WHAT IS REQUIRED: Verbatim output of the full listing is required.

----- RECORDS FOR THIS TASK -----

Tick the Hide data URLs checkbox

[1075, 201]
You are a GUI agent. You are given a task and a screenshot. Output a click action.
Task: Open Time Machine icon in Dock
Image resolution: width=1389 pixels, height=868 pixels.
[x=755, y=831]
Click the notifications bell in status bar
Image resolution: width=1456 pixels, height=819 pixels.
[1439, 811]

-----

SOLUTION TO THE PROBLEM:
Tick the Hide data URLs checkbox

[1075, 201]
You are a GUI agent. You are given a task and a screenshot. Output a click action.
Task: Open Time Machine icon in Dock
Image resolution: width=1389 pixels, height=868 pixels.
[x=755, y=831]
Click the notifications bell in status bar
Image resolution: width=1456 pixels, height=819 pixels.
[1439, 811]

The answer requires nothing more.